In time, more ophthalmic surgery centers in the area added posterior surgery and evening hours, diluting the market. More and more often, Scottsdale Eye found its evenings staffed but caseless. Re-evaluating the situation, the center reduced its evening hours; it now closes at 7:30 p.m. This lets it do one or two after-office-hours cases, and emergency cases as needed. In scheduling, always consider posterior segment surgery as an adjunct to cataract surgery. Never let retina displace the more lucrative high-volume procedures.
Learn and review
Preparing your clinical staff for retina shouldn't pose much of a challenge. "If the staff is doing cataracts, they'll be able to do retina in the ASC, too," says Dr.
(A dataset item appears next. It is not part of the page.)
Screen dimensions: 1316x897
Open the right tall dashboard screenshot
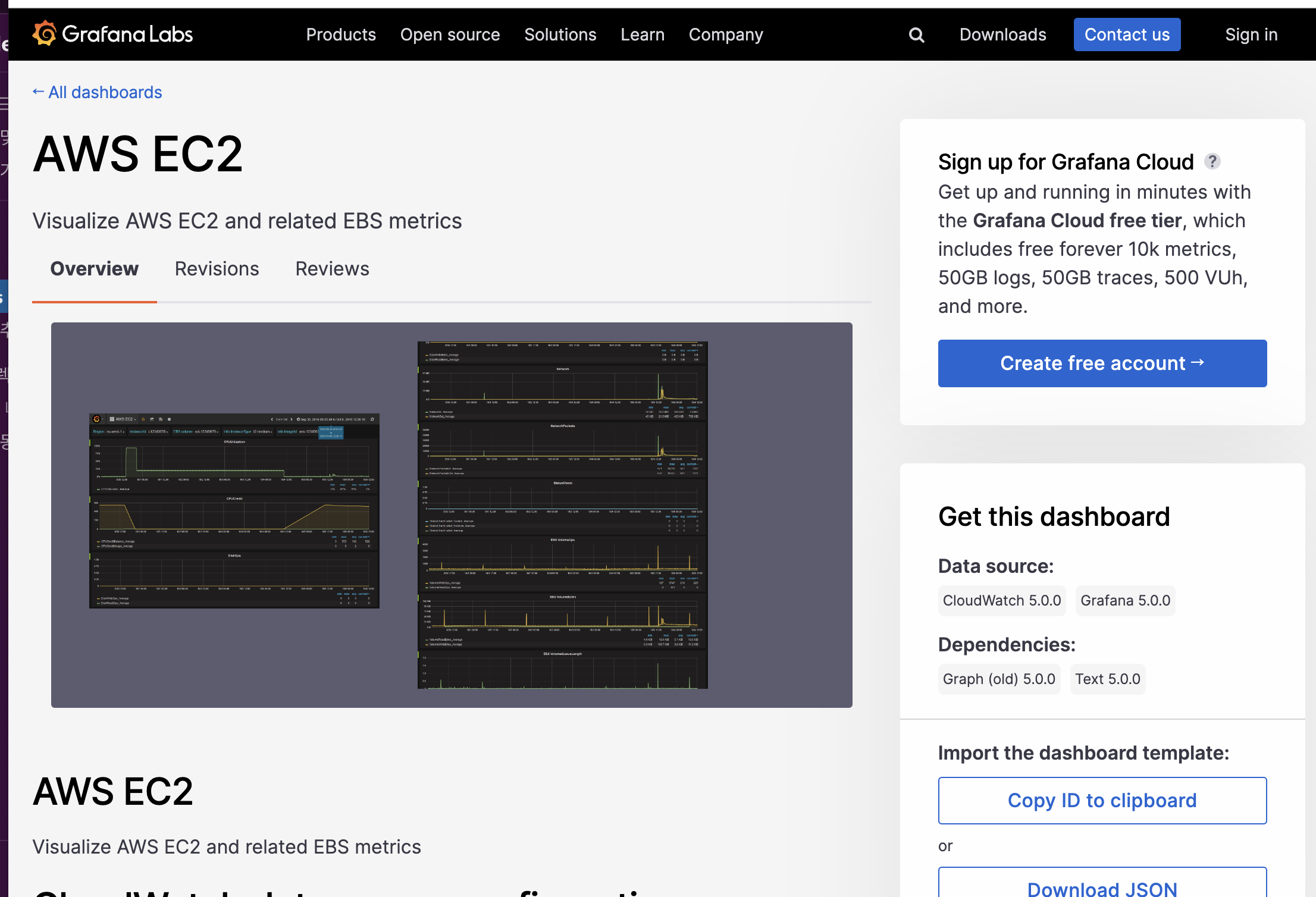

Neu. "There are slightly more complex instruments and machinery they have to operate, but once they learn how to do it, it's not going to be that difficult."
Ensure that your staff is knowledgeable regarding systemic disease as it pertains to surgical procedures. Many posterior segment surgeries address complications of diabetes. As always, since patients will be discharged on the day of surgery, clear post-operative instructions are essential and follow-up phone calls are mandatory to insure compliance. Likewise, in the business office, contracting and coding posterior procedures may prove slightly more complex than other procedures.
Multiple procedures are especially important to keep in mind. Many ophthalmic surgery centers are used to billing only the primary surgical code for a cataract procedure, but a significant amount of revenue can be earned from billing secondary and additional procedures.
Coding involves nuances of its own. While a surgeon will code 67038 (vitrectomy with epiretinal membrane stripping) followed by 67040 (endolaser panretinal photocoagulation) to bill the highest reimbursed code first, a facility is reimbursed more for 67040 than it is for 67038, and must bill in the reverse order.
Clinically and clerically, a site visit to a facility that has been successfully performing posterior surgery may prove educational. Perhaps the most important step is to re-evaluate your decisions after implementation. Are you able to recognize financial success? Are you able to provide excellent patient care, as evidenced by patient outcomes and satisfaction surveys from both patients and surgeons?